Tuesday, November 28, 2023

What can we say July 23? 8th after Pentecost

    Genesis 28:10-19a. A great text to linger over little details, not tying it all up in a bow, just letting it be there in front of people. Jacob came to “a certain place” – and it’s nebulous, meaning a specific place, or really just any place – and why? “He stayed there for the night, for the sun had set.” Indeed. It eventually gets dark. Your running has its limit, always.

   Jacob is in a desolate place, sleeping out of doors, a stone for his pillow. I might mention St. Francis sleeping on rocks and in caves – which he loved doing, believing it put him closer to God’s most enduring creation, and also in solidarity with Jesus, our ‘rock,’ who slept (or tried to sleep) on that Maundy Thursday night in Caiaphas’s prison.

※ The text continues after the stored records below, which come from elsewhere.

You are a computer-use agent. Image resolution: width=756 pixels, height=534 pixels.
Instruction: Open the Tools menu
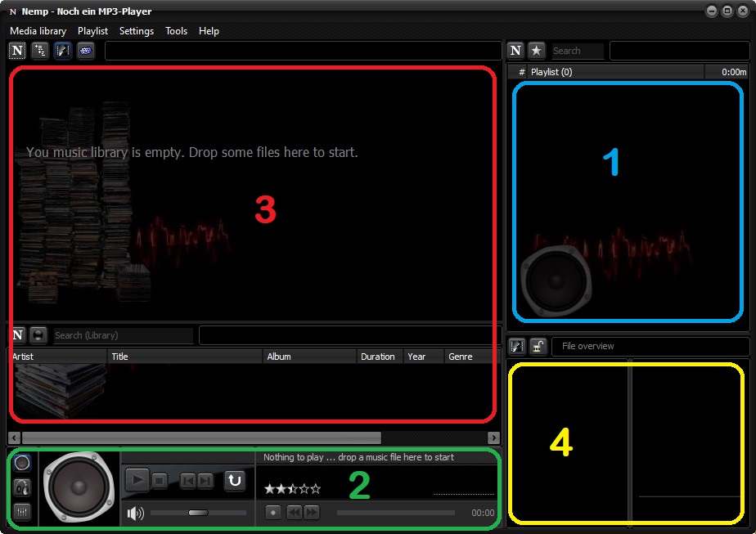[176, 31]
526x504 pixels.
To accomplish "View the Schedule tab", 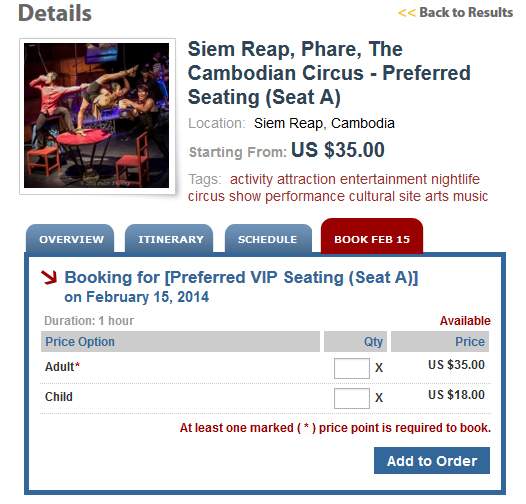I will tap(268, 239).

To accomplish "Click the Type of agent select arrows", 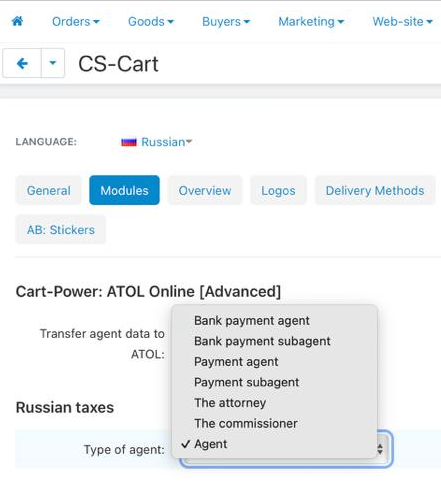I will pyautogui.click(x=380, y=449).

   Is it over-psychologizing in a sermon to speak of finding yourself in a hard place? A few, like Franklin Roosevelt, do their best all day and then sleep like a baby no matter what. I struggle – and the night hours are the darkest spiritually and mentally. Could it be that, during such harrowing nights, “the Lord was in this place, but I did not know it”? Psalm 56 says “Lord, you have kept count of my tossings” – in the night, when God seems absent or silent or both. 

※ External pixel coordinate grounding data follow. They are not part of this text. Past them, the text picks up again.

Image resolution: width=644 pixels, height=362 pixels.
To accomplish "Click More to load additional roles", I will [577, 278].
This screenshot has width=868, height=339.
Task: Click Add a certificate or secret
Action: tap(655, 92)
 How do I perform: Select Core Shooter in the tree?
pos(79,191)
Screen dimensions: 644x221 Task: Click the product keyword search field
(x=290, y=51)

   To me, this text invites the preacher to make a regular cadence of “Surely the Lord was in this place, and I did not know it” throughout the sermon!

   Is it just a dream? Or a mystical reality conveyed through a dream? Jacob sees a ladder – although the Hebrew probably means more like a “ramp.” It’s okay to stick with “ladder,” given “We are climbing Jacob’s ladder,” and the shrewd thought from Steven Covey that we spend our lives climbing the ladder of success, but then when we get to the top, we realize the ladder is propped up against the wrong wall.

   Is the church a ladder? Our way to God or God’s way to us? St. Catherine of Siena envisioned the cross as a ladder we climb to get to God the Father.

   So to reflect on “the Lord was in this place, but I did not know it.” Isn’t God there when we aren’t aware, when we aren’t praying or seeking God at all?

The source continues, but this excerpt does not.